____ The records

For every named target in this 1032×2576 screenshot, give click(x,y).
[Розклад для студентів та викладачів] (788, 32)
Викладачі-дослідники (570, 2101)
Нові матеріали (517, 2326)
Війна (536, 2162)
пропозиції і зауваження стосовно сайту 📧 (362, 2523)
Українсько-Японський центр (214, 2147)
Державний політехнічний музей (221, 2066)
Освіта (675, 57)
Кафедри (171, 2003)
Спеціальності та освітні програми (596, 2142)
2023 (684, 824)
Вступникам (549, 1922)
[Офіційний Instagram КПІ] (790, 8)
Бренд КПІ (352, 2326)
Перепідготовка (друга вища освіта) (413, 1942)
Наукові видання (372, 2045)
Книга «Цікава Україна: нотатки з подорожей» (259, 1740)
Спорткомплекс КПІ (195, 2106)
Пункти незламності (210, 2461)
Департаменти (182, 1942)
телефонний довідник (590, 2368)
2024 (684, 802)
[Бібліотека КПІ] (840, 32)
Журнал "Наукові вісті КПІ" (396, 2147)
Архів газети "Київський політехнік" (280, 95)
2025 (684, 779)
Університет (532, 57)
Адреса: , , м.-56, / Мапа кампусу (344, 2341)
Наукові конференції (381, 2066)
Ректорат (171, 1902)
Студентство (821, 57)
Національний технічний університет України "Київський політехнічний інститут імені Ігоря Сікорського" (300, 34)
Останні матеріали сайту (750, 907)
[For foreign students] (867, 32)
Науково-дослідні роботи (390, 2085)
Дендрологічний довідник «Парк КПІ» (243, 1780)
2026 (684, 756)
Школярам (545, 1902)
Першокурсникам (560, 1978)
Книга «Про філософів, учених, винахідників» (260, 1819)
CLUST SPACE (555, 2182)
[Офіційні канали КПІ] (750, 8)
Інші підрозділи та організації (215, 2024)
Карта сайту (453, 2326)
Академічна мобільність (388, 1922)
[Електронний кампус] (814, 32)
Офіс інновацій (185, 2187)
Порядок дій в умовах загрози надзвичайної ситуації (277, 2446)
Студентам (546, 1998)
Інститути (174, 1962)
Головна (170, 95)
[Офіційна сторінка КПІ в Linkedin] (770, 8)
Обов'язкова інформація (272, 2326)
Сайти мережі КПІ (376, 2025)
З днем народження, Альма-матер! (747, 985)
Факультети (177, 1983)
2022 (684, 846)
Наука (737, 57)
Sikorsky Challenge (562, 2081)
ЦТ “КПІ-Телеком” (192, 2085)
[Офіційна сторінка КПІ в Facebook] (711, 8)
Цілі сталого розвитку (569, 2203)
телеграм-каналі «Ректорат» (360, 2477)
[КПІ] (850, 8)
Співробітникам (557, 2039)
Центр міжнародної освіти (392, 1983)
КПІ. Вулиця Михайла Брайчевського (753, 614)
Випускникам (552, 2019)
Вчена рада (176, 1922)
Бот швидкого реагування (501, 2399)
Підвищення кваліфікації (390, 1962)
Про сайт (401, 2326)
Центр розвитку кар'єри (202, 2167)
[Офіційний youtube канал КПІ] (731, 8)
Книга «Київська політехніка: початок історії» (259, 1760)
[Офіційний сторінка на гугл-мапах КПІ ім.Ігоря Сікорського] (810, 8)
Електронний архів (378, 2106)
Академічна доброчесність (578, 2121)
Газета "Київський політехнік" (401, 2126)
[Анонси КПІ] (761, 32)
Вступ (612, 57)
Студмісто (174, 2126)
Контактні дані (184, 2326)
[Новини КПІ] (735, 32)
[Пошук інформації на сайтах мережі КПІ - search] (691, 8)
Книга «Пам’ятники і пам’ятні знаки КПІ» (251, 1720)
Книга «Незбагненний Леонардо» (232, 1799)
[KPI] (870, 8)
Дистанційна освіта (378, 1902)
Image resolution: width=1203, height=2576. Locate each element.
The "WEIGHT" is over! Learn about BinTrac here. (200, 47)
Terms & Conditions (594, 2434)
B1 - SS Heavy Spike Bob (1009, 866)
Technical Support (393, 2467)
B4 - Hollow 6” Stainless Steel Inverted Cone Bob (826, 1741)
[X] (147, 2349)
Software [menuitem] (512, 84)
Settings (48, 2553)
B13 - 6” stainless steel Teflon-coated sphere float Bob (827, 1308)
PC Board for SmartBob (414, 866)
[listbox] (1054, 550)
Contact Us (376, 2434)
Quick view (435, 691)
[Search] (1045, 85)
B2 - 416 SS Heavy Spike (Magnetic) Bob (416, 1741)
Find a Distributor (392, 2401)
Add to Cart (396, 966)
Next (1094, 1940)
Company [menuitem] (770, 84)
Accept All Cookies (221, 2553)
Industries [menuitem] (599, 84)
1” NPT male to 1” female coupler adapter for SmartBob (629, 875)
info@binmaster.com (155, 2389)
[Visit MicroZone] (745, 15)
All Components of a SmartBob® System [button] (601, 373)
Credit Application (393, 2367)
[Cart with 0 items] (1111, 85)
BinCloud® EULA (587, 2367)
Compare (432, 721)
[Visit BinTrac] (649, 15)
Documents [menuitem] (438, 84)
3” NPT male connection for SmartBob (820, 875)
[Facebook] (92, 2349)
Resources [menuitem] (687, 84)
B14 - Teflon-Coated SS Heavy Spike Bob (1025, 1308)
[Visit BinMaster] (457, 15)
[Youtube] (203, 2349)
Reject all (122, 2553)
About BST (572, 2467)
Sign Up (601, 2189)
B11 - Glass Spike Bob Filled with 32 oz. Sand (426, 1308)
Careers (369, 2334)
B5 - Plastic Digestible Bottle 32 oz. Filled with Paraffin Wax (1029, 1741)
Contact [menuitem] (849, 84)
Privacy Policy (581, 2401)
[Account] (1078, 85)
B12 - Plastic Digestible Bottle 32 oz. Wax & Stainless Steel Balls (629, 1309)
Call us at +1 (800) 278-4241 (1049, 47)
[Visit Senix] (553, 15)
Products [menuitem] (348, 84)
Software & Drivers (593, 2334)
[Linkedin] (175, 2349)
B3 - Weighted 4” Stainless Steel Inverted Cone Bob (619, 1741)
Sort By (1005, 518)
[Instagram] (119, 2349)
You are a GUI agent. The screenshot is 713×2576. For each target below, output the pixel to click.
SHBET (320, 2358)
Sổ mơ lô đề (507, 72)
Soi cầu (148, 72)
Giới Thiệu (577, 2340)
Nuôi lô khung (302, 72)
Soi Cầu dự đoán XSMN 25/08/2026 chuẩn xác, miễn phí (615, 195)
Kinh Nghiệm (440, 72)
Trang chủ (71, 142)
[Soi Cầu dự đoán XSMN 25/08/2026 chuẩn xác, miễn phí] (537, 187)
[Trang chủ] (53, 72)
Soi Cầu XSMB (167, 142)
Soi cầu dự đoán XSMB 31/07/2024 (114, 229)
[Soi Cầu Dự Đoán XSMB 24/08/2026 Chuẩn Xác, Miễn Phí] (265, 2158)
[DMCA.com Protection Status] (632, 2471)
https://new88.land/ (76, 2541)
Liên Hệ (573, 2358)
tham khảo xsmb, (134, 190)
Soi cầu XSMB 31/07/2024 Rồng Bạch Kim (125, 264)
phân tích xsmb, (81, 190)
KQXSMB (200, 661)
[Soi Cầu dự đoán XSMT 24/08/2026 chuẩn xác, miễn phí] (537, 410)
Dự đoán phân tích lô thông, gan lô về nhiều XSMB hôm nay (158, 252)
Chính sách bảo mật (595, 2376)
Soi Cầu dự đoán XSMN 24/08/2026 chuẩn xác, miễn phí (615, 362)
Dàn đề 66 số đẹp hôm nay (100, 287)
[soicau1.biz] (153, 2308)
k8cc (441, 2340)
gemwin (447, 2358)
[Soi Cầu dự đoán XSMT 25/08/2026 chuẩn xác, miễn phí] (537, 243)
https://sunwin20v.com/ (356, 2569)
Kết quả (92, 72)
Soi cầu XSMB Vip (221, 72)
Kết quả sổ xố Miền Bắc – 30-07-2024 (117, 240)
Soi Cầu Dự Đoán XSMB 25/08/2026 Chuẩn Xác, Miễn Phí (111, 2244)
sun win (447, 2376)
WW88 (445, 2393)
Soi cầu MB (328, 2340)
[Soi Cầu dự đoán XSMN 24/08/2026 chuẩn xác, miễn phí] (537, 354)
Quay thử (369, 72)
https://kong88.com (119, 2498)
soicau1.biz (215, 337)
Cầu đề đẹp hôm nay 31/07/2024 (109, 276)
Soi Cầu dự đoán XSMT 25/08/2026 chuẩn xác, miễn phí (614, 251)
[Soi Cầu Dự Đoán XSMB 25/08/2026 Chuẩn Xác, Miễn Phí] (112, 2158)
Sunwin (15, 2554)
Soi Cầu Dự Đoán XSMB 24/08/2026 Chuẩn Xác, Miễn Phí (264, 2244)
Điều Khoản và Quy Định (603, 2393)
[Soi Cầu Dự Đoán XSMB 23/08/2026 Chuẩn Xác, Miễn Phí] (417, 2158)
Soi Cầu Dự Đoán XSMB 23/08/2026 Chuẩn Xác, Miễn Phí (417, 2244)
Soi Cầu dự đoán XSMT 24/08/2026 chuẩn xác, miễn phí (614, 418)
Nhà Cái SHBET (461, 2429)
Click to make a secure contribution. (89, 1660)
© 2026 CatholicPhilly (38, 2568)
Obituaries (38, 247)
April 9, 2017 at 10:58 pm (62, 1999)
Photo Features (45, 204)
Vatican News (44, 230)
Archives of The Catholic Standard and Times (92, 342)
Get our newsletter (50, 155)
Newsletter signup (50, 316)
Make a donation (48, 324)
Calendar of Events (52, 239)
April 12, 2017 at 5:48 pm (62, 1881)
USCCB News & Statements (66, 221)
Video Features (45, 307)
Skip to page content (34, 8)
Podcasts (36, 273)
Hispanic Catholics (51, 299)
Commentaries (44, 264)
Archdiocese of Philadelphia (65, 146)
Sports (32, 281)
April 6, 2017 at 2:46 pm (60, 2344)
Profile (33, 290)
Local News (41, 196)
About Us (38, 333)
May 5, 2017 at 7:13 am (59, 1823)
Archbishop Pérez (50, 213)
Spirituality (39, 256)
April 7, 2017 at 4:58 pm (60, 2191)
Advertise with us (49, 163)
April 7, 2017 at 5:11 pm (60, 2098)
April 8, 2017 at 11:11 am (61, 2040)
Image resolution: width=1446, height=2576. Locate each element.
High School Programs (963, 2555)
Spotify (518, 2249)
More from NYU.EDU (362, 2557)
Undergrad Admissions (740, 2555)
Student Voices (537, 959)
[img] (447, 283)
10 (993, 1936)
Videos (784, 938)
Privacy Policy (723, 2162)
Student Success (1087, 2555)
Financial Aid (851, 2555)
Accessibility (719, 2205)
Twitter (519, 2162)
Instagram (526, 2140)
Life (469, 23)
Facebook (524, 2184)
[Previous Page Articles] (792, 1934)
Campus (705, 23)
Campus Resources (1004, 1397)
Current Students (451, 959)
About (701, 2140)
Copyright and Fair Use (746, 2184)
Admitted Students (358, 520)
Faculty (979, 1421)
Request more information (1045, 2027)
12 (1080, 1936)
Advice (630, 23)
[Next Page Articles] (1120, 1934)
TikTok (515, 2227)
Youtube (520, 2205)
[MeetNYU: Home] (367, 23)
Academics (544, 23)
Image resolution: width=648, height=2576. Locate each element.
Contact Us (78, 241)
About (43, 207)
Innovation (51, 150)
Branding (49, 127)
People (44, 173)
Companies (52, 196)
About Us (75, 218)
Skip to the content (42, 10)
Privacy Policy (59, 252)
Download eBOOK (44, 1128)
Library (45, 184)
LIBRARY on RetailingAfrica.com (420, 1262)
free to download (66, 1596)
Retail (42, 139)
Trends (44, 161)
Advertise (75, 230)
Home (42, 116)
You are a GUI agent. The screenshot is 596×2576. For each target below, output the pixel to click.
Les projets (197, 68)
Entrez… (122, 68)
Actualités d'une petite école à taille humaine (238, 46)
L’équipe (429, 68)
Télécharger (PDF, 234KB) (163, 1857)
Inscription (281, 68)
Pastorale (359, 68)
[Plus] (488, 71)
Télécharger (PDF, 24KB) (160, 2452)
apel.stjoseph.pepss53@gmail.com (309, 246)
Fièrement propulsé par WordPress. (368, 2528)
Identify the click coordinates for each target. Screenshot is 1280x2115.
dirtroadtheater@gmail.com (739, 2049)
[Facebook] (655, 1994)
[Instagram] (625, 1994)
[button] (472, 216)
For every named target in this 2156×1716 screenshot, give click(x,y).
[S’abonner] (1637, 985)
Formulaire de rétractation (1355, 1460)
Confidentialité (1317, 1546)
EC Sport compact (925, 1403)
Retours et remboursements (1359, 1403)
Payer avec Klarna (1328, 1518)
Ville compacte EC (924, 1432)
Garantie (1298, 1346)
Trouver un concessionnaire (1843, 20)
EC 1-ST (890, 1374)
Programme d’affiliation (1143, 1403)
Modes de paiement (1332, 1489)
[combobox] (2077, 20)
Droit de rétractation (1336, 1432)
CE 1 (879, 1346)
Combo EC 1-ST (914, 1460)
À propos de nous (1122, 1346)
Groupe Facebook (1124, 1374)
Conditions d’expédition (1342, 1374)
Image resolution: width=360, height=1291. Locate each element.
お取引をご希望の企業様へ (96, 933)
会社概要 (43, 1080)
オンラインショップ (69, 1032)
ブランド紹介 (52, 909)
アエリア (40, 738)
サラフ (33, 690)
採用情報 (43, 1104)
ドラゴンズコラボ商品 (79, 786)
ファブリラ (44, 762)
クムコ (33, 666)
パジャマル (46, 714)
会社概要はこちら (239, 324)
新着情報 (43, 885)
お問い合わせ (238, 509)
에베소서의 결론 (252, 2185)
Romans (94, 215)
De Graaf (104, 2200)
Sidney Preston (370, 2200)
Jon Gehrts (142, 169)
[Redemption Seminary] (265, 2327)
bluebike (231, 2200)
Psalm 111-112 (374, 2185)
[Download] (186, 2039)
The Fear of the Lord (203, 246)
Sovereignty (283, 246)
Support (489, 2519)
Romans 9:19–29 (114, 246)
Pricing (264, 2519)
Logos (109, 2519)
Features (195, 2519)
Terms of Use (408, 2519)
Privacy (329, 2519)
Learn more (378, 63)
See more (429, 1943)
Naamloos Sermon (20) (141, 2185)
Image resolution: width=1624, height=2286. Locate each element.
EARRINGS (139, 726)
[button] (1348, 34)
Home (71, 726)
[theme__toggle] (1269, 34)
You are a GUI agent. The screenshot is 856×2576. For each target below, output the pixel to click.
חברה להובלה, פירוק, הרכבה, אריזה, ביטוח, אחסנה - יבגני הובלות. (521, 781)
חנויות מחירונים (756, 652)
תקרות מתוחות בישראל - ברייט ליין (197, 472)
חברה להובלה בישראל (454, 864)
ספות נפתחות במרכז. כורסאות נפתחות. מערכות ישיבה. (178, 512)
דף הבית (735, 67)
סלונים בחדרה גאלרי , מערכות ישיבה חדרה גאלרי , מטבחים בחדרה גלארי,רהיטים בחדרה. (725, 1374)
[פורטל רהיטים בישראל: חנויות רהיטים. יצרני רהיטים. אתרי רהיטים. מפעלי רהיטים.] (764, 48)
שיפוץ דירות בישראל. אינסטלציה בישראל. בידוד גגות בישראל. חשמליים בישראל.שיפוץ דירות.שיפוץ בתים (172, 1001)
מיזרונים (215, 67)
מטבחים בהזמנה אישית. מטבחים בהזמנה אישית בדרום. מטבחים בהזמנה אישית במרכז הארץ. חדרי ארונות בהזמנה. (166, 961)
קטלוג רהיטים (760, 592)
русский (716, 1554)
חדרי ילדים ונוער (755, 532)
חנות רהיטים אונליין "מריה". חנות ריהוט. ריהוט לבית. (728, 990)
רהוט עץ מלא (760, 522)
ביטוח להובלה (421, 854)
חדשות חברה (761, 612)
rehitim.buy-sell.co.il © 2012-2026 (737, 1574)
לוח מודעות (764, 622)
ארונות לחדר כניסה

________

**Directions for this task:** Nothing but an exact copy of the lines from the first one above through the line holding "Українсько-Японський центр (214, 2147)" should be returned.

**Reply:**
For every named target in this 1032×2576 screenshot, give click(x,y).
[Розклад для студентів та викладачів] (788, 32)
Викладачі-дослідники (570, 2101)
Нові матеріали (517, 2326)
Війна (536, 2162)
пропозиції і зауваження стосовно сайту 📧 (362, 2523)
Українсько-Японський центр (214, 2147)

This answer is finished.